Work required:
From the entries that follow, reproduce exactly and only the lines from the line with "The height and width of the screenshot is (382, 692)." to the line with "Image resolution: width=539", endpoints included.

========================

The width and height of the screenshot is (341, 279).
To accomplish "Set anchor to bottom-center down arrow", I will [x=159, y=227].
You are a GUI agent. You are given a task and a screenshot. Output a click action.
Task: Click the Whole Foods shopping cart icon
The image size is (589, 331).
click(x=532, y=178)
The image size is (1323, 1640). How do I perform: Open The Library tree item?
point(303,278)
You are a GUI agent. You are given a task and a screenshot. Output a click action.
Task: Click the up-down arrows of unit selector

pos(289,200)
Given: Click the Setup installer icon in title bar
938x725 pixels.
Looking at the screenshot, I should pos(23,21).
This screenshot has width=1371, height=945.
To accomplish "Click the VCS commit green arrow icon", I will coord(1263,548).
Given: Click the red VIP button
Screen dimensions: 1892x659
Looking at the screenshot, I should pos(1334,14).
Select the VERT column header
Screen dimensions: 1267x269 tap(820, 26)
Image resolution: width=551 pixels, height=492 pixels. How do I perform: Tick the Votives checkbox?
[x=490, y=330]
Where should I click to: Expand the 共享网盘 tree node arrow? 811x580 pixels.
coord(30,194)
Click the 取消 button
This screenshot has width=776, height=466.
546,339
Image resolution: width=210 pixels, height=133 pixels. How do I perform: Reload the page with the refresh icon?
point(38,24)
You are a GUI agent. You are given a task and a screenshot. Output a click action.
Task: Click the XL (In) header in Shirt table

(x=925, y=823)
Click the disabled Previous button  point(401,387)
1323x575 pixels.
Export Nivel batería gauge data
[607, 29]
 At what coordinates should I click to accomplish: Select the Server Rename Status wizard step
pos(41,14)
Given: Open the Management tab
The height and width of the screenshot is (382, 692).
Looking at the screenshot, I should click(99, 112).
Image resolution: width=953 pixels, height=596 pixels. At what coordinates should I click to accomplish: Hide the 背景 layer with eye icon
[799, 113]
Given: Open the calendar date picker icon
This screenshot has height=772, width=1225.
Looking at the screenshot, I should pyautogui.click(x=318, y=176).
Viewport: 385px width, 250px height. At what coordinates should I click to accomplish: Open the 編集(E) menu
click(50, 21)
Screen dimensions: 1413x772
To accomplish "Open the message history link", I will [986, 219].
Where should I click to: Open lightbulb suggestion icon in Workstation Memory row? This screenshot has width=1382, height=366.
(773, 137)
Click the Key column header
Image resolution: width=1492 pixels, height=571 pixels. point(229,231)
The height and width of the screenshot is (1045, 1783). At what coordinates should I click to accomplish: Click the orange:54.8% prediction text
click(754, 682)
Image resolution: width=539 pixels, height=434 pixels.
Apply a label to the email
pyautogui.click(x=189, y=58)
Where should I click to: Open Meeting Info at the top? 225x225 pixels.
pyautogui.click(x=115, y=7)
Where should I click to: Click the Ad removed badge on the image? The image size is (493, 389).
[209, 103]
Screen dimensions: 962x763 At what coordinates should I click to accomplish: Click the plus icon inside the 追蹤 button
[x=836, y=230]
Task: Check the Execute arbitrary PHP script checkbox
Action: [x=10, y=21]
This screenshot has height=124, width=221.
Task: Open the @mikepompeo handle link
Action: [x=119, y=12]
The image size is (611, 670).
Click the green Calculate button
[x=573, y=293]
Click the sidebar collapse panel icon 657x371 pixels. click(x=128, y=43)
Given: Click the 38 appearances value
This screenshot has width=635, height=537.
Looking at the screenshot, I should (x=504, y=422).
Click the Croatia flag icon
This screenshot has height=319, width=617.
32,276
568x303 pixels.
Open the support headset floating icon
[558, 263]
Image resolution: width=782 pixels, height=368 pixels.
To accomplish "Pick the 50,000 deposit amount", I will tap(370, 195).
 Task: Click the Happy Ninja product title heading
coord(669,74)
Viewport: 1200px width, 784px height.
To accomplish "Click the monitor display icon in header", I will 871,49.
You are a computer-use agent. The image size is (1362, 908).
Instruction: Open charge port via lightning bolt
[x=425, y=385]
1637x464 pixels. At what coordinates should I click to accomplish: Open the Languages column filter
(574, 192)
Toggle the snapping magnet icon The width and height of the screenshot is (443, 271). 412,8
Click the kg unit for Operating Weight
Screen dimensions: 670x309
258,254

========================

Result below:
The height and width of the screenshot is (382, 692).
Looking at the screenshot, I should click(99, 112).
Image resolution: width=953 pixels, height=596 pixels. At what coordinates should I click to accomplish: Hide the 背景 layer with eye icon
[799, 113]
Given: Open the calendar date picker icon
This screenshot has height=772, width=1225.
Looking at the screenshot, I should pyautogui.click(x=318, y=176).
Viewport: 385px width, 250px height. At what coordinates should I click to accomplish: Open the 編集(E) menu
click(50, 21)
Screen dimensions: 1413x772
To accomplish "Open the message history link", I will [986, 219].
Where should I click to: Open lightbulb suggestion icon in Workstation Memory row? This screenshot has width=1382, height=366.
(773, 137)
Click the Key column header
Image resolution: width=1492 pixels, height=571 pixels. point(229,231)
The height and width of the screenshot is (1045, 1783). At what coordinates should I click to accomplish: Click the orange:54.8% prediction text
click(754, 682)
Image resolution: width=539 pixels, height=434 pixels.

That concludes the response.